▶ Data to examine:
━━━━━━━━━━━━━━━━

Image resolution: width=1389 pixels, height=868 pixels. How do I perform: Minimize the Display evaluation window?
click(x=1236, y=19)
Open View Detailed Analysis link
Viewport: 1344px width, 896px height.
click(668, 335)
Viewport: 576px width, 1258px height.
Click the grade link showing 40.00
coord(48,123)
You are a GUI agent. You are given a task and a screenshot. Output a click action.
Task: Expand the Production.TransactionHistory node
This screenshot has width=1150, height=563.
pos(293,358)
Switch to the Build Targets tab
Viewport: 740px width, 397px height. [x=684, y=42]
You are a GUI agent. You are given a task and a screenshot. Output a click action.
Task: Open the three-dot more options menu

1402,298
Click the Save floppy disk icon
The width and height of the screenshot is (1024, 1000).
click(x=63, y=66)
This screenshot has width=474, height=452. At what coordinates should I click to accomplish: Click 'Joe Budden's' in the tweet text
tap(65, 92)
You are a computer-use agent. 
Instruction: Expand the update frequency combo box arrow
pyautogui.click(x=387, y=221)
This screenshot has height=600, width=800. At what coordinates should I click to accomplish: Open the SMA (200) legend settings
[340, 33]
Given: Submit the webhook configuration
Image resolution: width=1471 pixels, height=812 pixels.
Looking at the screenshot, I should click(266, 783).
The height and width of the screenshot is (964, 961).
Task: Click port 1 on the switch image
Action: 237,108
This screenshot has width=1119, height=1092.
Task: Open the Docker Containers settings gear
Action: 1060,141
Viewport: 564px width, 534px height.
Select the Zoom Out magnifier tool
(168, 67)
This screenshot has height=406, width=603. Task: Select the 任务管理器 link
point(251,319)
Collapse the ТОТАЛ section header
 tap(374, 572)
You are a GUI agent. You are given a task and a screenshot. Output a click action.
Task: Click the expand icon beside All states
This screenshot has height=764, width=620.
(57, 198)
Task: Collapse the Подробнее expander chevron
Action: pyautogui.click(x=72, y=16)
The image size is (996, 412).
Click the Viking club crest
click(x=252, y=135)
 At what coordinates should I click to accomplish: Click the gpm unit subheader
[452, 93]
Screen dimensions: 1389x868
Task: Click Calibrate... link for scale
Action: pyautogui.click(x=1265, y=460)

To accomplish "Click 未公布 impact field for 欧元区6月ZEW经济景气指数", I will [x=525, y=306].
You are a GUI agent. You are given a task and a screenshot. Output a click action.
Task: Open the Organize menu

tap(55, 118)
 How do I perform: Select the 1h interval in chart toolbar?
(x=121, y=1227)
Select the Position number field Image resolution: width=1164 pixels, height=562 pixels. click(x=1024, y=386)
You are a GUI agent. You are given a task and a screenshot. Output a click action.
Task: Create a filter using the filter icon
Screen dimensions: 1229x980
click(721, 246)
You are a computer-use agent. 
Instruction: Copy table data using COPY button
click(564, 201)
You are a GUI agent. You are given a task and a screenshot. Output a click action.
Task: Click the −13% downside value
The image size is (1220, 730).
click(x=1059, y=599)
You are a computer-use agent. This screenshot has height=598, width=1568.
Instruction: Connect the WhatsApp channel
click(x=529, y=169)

━━━━━━━━━━━━━━━━

▶ Exercise objective: Every line that includes "field" must be copied from the material above.

▶ Exercise output:
To accomplish "Click 未公布 impact field for 欧元区6月ZEW经济景气指数", I will [x=525, y=306].
Select the Position number field Image resolution: width=1164 pixels, height=562 pixels. click(x=1024, y=386)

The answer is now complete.